The Times' iPad app has won praise for a range of interactive graphics simply not possible with traditional print media, showcasing the potential Apple's tablet device clearly offers publishers. With plans for Australian-born American media magnate Rupert Murdoch to launch a new digital only newspaper, Digital Arts caught up with the team -- including Paul Kettle -- behind many of The Times striking graphics.
Hoxton Square, London-based design studio Applied Works has so far created graphics covering the 'The Wall of Debt,' World Cup, 'Health of England' and 70 anniversary of the Battle of Britain.
Q. What does Apple’s iPad offer designers and creatives?

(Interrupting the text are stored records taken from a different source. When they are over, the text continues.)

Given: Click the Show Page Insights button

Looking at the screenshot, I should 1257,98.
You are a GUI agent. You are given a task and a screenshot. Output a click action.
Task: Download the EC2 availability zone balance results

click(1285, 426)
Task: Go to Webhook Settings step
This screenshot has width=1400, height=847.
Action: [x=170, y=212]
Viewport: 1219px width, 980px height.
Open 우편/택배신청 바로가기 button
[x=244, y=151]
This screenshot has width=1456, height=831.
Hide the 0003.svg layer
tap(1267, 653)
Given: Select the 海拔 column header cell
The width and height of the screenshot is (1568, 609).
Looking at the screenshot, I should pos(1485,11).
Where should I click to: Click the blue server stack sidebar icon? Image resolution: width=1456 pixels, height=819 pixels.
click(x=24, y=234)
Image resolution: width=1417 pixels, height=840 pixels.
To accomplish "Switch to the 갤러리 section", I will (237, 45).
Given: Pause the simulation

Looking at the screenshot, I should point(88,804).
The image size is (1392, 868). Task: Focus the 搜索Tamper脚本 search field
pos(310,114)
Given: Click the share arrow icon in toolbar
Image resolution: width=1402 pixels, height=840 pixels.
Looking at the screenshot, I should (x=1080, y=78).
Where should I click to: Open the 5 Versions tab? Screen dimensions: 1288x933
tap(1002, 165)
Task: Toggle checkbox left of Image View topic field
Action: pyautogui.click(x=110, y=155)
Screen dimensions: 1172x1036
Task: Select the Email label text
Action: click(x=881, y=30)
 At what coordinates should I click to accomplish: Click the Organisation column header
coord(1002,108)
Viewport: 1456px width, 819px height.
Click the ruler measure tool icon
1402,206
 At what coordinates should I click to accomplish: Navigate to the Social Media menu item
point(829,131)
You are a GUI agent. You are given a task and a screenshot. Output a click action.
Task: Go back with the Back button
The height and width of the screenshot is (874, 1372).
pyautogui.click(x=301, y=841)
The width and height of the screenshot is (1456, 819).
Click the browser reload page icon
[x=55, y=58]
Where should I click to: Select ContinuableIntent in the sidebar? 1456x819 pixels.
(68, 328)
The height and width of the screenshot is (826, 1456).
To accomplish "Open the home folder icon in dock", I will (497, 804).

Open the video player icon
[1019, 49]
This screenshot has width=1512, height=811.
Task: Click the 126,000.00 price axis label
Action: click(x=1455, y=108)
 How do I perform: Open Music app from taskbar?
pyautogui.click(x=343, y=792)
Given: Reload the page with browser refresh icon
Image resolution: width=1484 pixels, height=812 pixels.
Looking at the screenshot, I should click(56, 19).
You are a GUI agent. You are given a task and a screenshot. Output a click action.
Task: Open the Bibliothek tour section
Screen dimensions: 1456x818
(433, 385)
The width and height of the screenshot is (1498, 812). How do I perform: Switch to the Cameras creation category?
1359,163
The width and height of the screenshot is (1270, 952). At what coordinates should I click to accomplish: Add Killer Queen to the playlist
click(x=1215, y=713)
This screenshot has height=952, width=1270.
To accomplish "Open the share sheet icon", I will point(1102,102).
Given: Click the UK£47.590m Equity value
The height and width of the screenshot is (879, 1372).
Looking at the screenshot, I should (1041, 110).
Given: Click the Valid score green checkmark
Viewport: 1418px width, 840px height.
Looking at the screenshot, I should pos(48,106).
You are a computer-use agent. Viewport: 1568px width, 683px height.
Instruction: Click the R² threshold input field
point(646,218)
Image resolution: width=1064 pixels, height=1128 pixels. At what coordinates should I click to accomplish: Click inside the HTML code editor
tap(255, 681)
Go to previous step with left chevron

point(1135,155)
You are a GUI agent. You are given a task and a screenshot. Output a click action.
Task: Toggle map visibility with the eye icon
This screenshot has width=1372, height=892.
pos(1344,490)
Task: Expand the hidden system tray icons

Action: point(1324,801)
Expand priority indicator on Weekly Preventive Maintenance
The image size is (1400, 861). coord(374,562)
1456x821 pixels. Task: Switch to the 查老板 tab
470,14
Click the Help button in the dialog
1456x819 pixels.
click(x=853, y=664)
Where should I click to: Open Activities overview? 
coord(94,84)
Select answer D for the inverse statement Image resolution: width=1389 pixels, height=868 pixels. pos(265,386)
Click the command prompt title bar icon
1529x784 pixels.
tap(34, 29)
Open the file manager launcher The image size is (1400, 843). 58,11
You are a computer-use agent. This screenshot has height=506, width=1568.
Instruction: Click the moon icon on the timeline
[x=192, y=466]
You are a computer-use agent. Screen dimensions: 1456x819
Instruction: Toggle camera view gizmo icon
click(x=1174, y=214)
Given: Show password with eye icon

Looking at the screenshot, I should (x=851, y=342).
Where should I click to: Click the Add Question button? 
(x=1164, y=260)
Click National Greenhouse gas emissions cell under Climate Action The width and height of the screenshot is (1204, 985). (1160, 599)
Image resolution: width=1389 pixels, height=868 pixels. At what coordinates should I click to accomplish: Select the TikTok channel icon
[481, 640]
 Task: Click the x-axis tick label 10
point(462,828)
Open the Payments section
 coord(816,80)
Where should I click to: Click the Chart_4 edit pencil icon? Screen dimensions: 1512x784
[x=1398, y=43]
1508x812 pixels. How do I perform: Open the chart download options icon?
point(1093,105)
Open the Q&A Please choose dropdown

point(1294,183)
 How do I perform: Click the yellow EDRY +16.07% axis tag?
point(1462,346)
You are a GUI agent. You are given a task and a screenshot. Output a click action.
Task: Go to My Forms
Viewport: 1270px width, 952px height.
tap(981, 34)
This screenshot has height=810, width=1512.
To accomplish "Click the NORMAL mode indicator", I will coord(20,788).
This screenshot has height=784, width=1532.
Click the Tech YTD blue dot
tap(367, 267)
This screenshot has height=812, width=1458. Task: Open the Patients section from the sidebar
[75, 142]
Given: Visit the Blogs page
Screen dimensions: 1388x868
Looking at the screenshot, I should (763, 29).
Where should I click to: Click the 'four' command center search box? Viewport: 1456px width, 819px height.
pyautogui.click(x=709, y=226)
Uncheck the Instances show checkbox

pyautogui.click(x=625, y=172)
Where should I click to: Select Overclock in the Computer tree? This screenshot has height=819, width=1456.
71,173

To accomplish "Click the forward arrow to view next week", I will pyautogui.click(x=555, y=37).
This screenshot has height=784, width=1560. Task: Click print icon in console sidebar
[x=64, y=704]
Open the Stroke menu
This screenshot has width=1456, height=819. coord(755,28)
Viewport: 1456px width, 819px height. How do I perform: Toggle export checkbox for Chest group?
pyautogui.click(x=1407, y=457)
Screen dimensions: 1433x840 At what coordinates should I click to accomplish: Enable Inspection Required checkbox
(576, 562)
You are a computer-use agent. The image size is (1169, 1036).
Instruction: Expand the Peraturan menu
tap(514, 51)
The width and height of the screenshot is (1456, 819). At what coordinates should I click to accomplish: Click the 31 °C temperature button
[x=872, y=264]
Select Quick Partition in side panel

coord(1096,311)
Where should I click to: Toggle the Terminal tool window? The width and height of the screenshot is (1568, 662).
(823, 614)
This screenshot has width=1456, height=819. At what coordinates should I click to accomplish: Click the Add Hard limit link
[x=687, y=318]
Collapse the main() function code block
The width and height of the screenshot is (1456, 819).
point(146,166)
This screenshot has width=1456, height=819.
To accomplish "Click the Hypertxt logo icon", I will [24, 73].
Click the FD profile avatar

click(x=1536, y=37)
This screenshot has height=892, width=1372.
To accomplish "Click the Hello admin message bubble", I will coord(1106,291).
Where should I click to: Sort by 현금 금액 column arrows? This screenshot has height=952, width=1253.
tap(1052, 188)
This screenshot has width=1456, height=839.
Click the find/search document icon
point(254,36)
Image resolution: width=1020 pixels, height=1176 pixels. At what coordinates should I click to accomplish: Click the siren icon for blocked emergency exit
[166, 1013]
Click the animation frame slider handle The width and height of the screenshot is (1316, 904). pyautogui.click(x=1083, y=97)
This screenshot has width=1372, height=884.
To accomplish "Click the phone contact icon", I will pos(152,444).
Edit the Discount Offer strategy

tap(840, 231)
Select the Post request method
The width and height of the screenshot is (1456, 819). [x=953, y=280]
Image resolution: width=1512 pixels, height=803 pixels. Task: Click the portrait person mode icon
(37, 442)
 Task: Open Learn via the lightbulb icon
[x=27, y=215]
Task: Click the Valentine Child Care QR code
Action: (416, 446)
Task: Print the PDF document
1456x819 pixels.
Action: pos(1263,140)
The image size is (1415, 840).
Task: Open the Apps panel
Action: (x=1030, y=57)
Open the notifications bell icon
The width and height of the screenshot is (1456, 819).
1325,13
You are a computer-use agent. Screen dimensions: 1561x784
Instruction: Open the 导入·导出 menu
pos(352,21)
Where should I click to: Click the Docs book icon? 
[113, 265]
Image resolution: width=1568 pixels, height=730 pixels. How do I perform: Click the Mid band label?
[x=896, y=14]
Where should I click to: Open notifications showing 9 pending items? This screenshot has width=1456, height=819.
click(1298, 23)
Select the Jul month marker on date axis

A marriage of digital and print-like experiences is one aspect that makes the iPad an intriguing new platform for designers, because users instinctively know how to navigate, shifting the focus away from 'navigation' and allowing content to flourish. The fingertip gestures used to navigate the iPad only require subtle hints in the design, creating an intuitive experience more akin to turning the pages of a magazine. It’s a total re-think when compared with UI design for the web - staying true to the iPad’s behavioural system is essential in retaining usability, and littering the page with call-outs, menus and sign-posting will only confuse the experience.
The focus on content has sparked the imagination of clients and consumers. Many people are now thinking about taking content that already exists and bringing a new lease of life to it, as well as creating new content entirely for iPad.
Q. Prior to the iPad would they be a suitable platform for similar graphics?
For a long time there’s been a market for immersive, engaging content similar to what we’re now experiencing with the iPad. But with the advent of HTML5 and CSS3, we’re able to make these experiences more fluid and accessible – while the graphics themselves feel so much more responsive in the palm of your hand. It’s also great to see designs starting out on the iPad and then being tweaked for the web – this is adding a new dimension to online graphics.
We’re finding that – naturally – publishers and advertisers are seeing the benefits of the iPad experience, taking the opportunity to make detailed content more engaging and fun. Creating apps is one thing, but it’s bringing the content within the app to life that is becoming crucial to retaining interest levels.
Q. And how does the iPad graphics differ from those you might find online?
Primarily the difference is in designing for touch navigation in place of mouse, and to a lesser extent the advantages of designing to two fixed aspect ratios (portrait and landscape) rather than the multitude of different monitor sizes you have to cater for with the desktop web.